Cryoburn - Lois McMaster Bujold [88]
Consul Vorlynkin stuck his head in. "Lord Vorkosigan, a message came-oh."
"You didn't bring the kids this time, did you?" demanded m'lord, alarmed.
"No, no. Johannes is baby-sitting. They still don't know."
"Whew. Though perhaps you could bring them over soon, if all goes well."
"And if it doesn't?" asked Vorlynkin grimly.
M'lord sighed. "Then maybe I can bring them."
"You can come in," said Raven over his shoulder, "but you have to put on a filtering mask. You can't hang in the doorway like a cat."

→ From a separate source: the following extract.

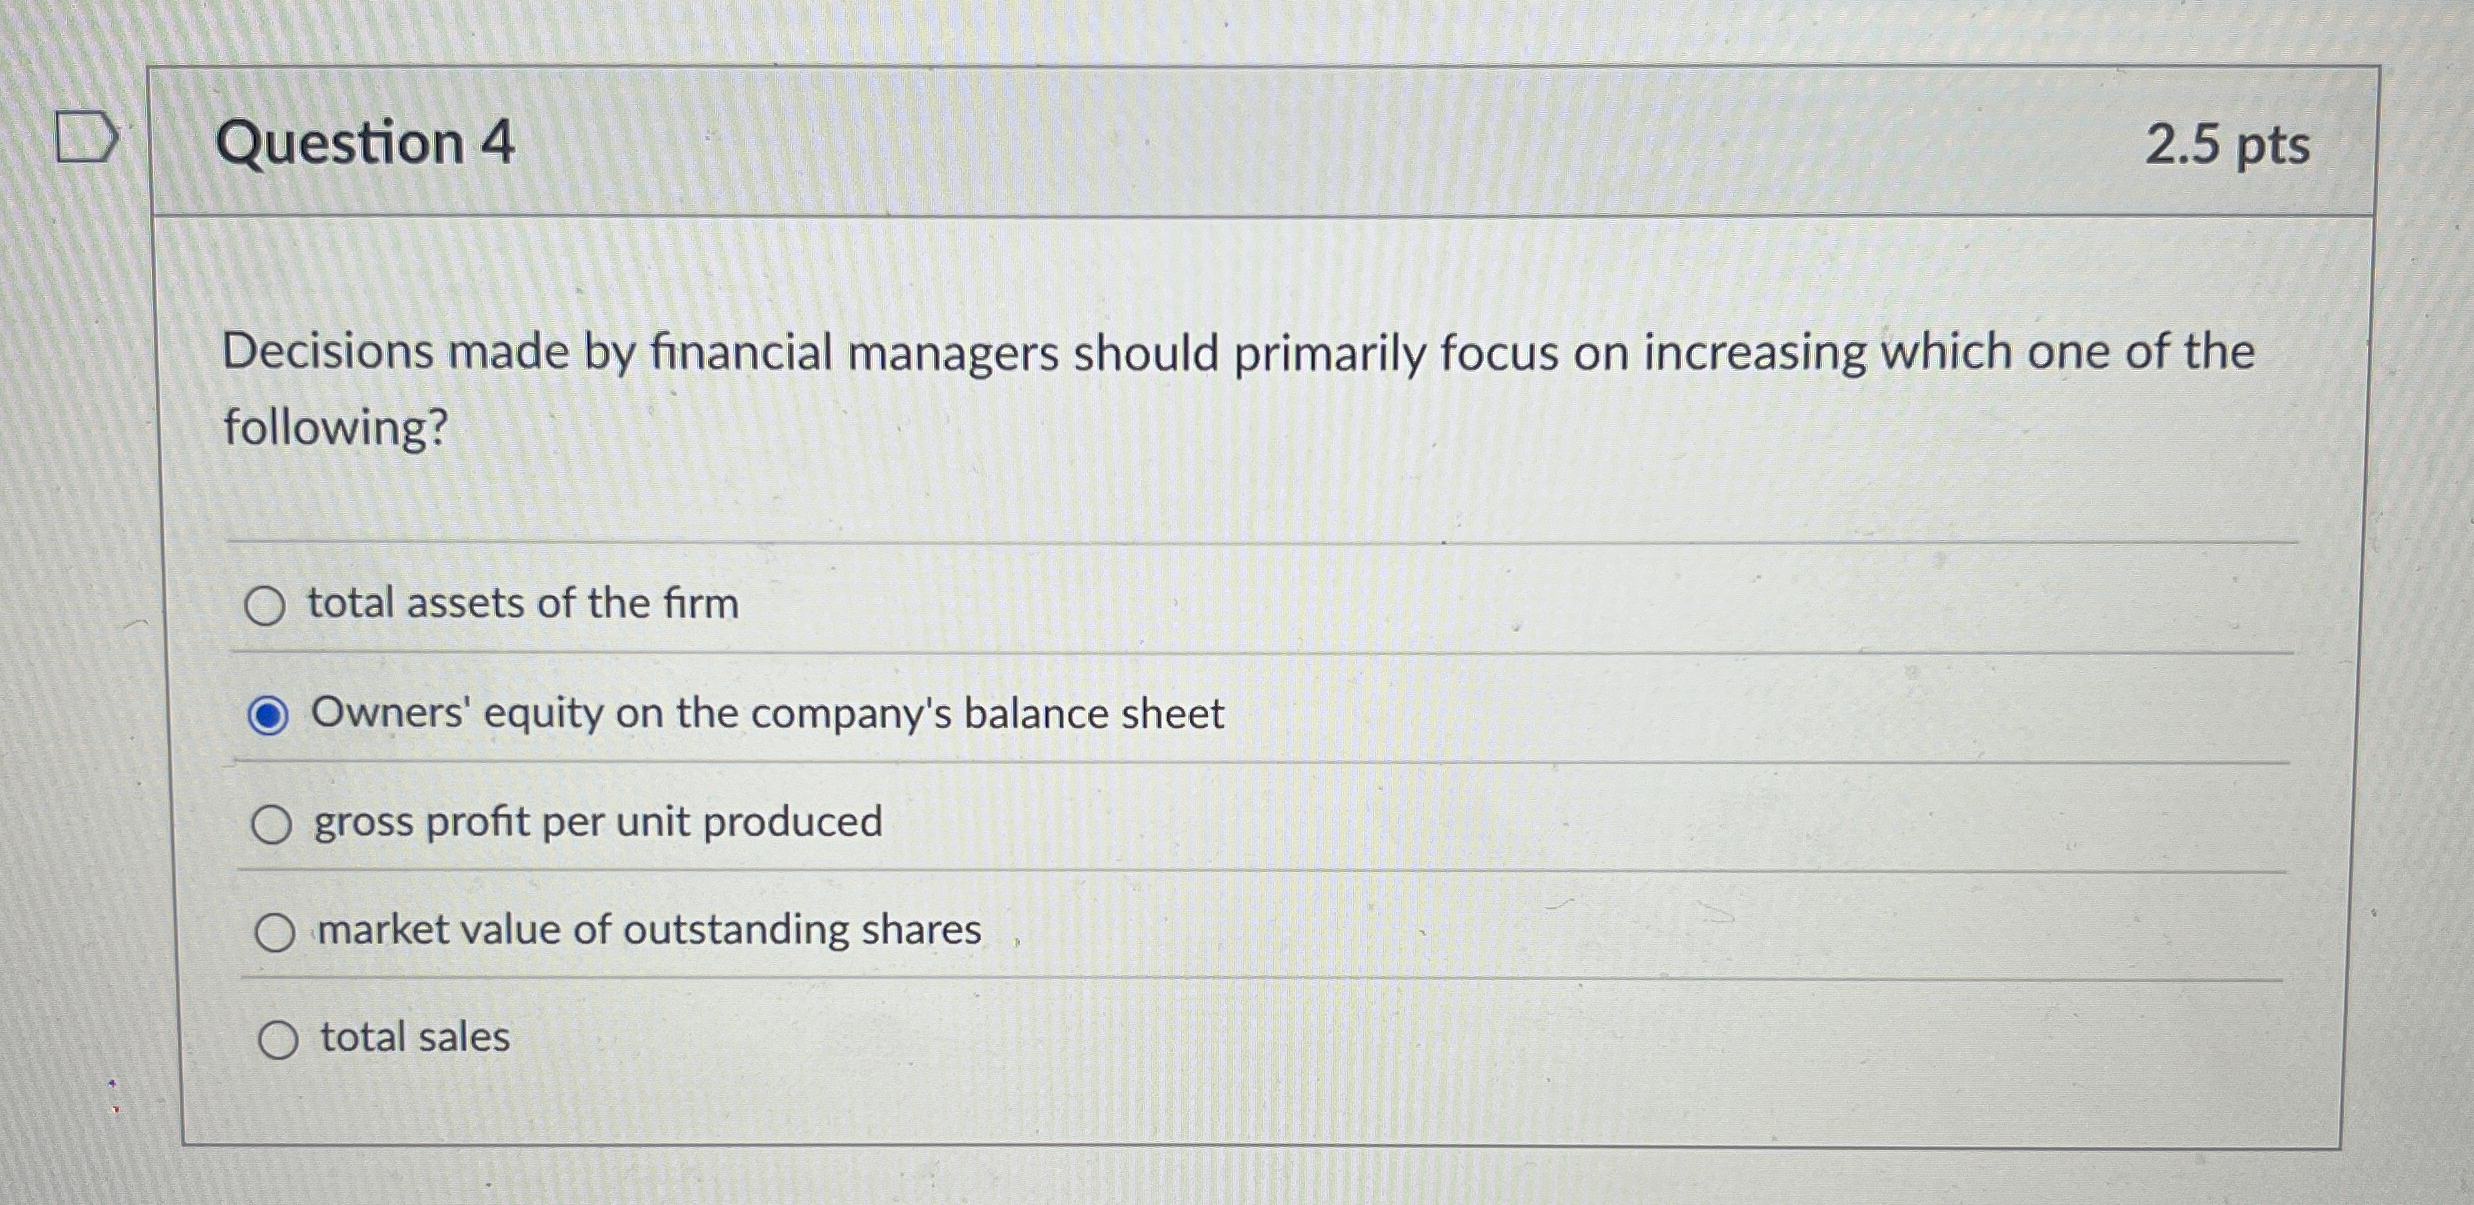The image size is (2474, 1205).
Task: Click the selected 'Owners' equity' radio button
Action: pos(270,713)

Ako hastened to hand Vorlynkin a mask, and helped him adjust it; he grimaced as the memoryseal bonded to his skin. He came cautiously up to the procedure table. "I did wonder what this was like."
"Any problems so far?" m'lord asked. He was perched on a tall stool, partly to oversee the procedure, but mostly, Roic suspected, to block him from pacing.
"Not yet," said Raven. He reached over and started the first flush of warmed, hyper-oxygenated IV fluid. His patient's skin began to turn from clay gray to an ethereal ice-pale. Someone had made an unexpected effort to preserve her long hair, treated with gel and rolled in a wrapping; it lay curled like a snail shell above her shoulder. Ms. Chen's hair had been cropped in a medically utilitarian bob.
Madame Sato was taller than Roic had expected, fully five-foot-eight. That and her dark hair gave her a slight, unsettling resemblance to m'lord's wife Lady Ekaterin, actually, which Roic elected not to point out. Sato's face was a rounder shape, if also stretched over a fine symmetrical scaffolding of jaw and cheekbone, and her body was thinner in a way that suggested stress rather than athleticism. An elf-lady strung out on bad drugs and bad company.
"She's not what . . ." Vorlynkin stared, mesmerized. "I thought you said she'd look terrible. Skin flaking and bleeding, hair falling out and so on."
"There wasn't a thing wrong with her when they put her in cryo-stasis," said Raven, "and this appears to have been first-class prep, and recent at that. When he arrived on our operating table, Lord Vorkosigan was in much worse shape than average. To put it mildly. I suppose someone has to be better, to keep the average balanced."
"She looks like something out of a fairy tale."
"What," said m'lord, swinging one heel to tap upon a stool leg, "Snow White with just one dwarf?"
Vorlynkin reddened, an I-didn't-say-that look in his eyes.
M'lord snickered at him. "Now all we need is a prince."
"So who's t' frog?" asked Roic, secretly glad not to be alone in his fanciful impressions.
"Different fairy tale," m'lord told him kindly. "I hope."
Raven switched tubing, and the clear fluid was replaced with dark red. The ice-woman look slowly changed, the skin tone shifting through faint pinkness like a chill spring to a warmer gold-ivory, as though she was receiving a transfusion of summer. At length, Raven closed the exit line draining from her leg, sealing vein and skin with plastic bandage. Raven and Tanaka fussed about with the leads and wires and the strange cap. "Clear," Raven called, looking up to be sure his amateur audience had stepped back. The snap of the electrical stimulus was quieter than Roic had expected, but still made him recoil.
For the first time, the silent woman's chest rose, and her skin seemed suddenly not just pliable but alive. A few moments of uneven stuttering, while Tanaka watched their monitors and Raven stared narrow-eyed at his patient. His face was calm but his gloved hands, Roic noticed, were clenched. Then her lips parted on a longer indrawn breath, then another, and Raven's fists relaxed. Roic remembered to exhale before he disgraced himself by passing out, but only just.
"Got it in one," said Raven, and shut down the external pump.
M'lord's eyes squeezed closed in gratitude. Vorlynkin, transfixed, breathed, "That's astounding."
"I just love this part," Raven confided, to the air generally as far as Roic could tell. "It makes me feel quite godlike. Or at least wizardly."